日本で行われるG8サミットに参加する首相の護衛をする為と、日本で暮らしていた英国人一家が謎の死を遂げた事件を調査する為だ。
それに日本に行けば、ボンドが消息を追っていた極右テロリスト・吉田吾郎の手掛かりも掴めるかも知れない。
再び訪れた日本で、タイガー田中との再会を喜ぶのも束の間、調査を始めるボンドの前に、次々と刺客の影が現れ……!
ベンスンの長編8作目(ノベライズ含む)。
日本が舞台という事で間を飛ばして先に翻訳されたのですが、日本で翻訳されるや、クライマックスの舞台になった瀬戸内の直島周辺が「映画化だー」「誘致だー」「島興しだー」と盛り上がっちゃって、「007 赤い刺青の男記念館」なるものまで作られるまでに(汗)。

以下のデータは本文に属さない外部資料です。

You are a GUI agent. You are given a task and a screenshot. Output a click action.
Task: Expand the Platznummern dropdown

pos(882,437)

でも、悲しいかなフレミング以外のボンド作家の作品は今まで一度も映画化されてないので、本気で映画化や誘致を考えているのならちょっと可哀相というか、記念館作る前に誰か気付かなかったのかと。
ま、こうやってネタにされる事での宣伝効果は、もちろんあるのでしょうが。
直島の事はさておき、内容の方はまあ、どうという所の無い、面白いとは言えませんが、駄作とも言えない、そんないつものベンスンです(笑)。
しかしながら、日本の事を良く調べてあって、いわゆるトンデモニッポン的描写は殆ど見られないのですが、細かい所では日本人的に違和感を感じる描写も多々あり。

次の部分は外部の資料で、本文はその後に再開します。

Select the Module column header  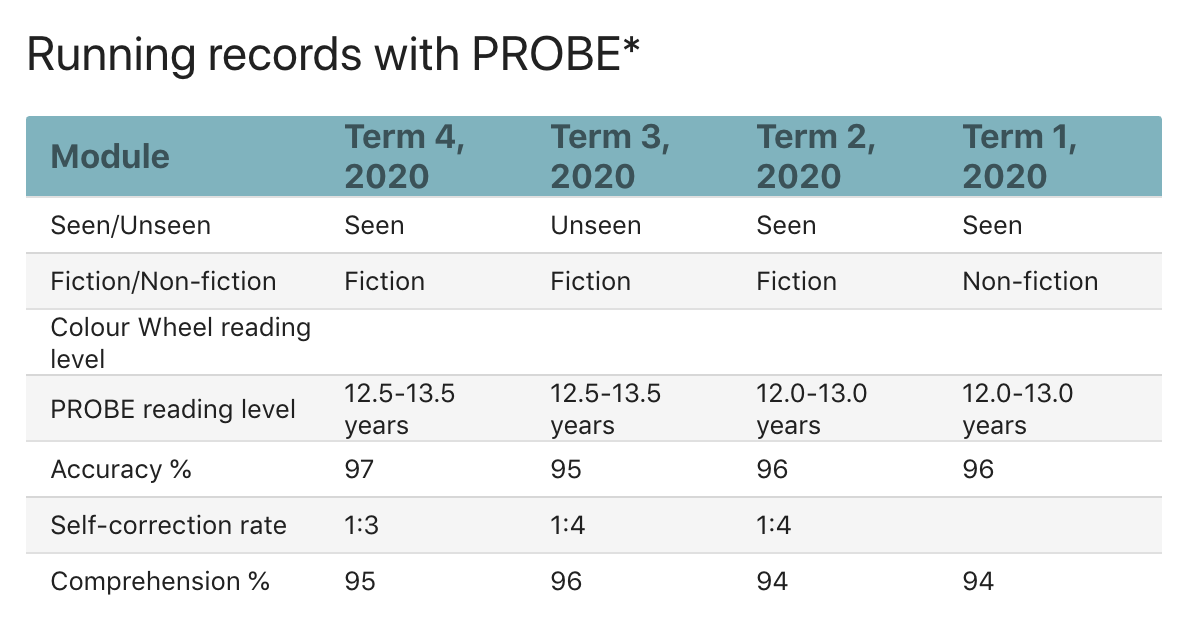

部下や目下の者の返事は常に「はい!」だったり(笑)、ソープ嬢がある種の尊敬を集める存在と書かれていたり(花魁のイメージなんでしょうな)。
ま、元々そこまでの完璧さは期待していないというか、そう言った部分もガイジンが見たニッポンの楽しい所なので、「いいぞもっとやれ」ってなもんであります。

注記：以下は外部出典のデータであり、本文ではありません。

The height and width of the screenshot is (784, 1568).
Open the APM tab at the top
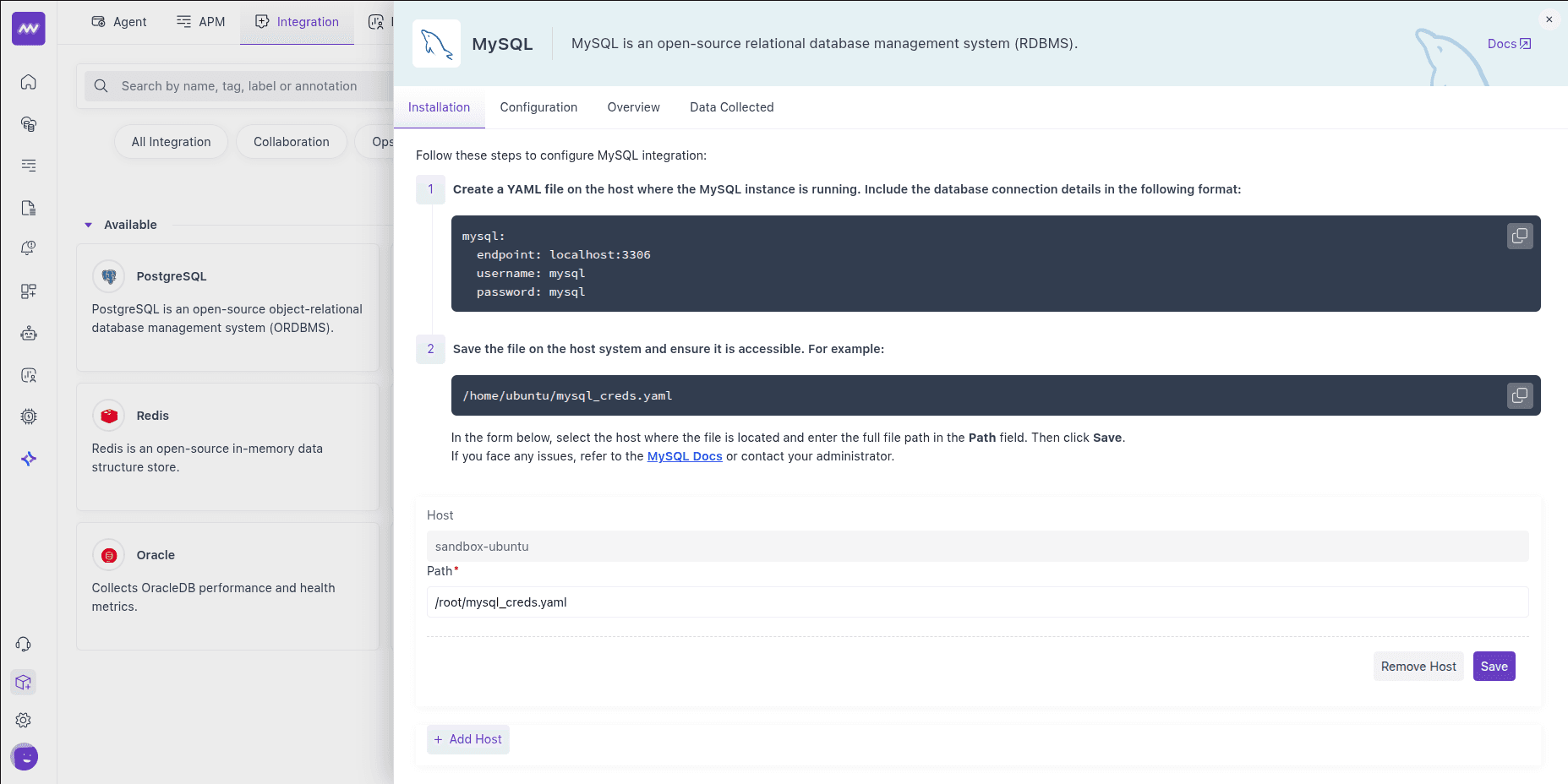pos(201,21)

物語前半に登場するタイガーの部下の田村礼子と、後半に登場するソープ嬢のマユミ・マクマーンの二人のヒロインも、映画版の「007は二度死ぬ」へのオマージュなんでしょうな。
ダブルヒロインの場合、後半に登場する方が本ヒロイン扱いなのでしょうが、前半登場の副ヒロインの方が魅力的なのも映画「007は二度死ぬ」と同じで。
という訳で、アルマーニのパンツスーツ姿&メガネっ娘の礼子さんが、私の萌え属性直撃でタマリマセン(笑)。
有能で、程々に生真面目だけど、人好きのする性格もとても可愛く、彼女のお陰で前半は結構楽しく読む事が出来ました。
敵の手にかかって死ぬ所まで、映画「007は二度死ぬ」のアキと同じにしなくてもいいのに……。
一方、もう一人のヒロイン、マユミの方は、わがまま勝手な性格で、ソープ嬢にまで落ちぶれたのも自業自得としか思えず、どうにも魅力を感じられません。
先述の「ソープ嬢が尊敬を受ける」云々の捉え方の齟齬も、マユミに対する感情移入を余計に妨げているのだと思いますが。
ボンドは全然歳を取らないのに、タイガーの方は老いを隠せないのが悲しかったり。
小人の殺し屋の元ネタは、やっぱ乱歩でしょうかねえ。
映画「007は二度死ぬ」でも、「屋根裏の散歩者」よろしく天井から糸で毒薬垂らしてましたし。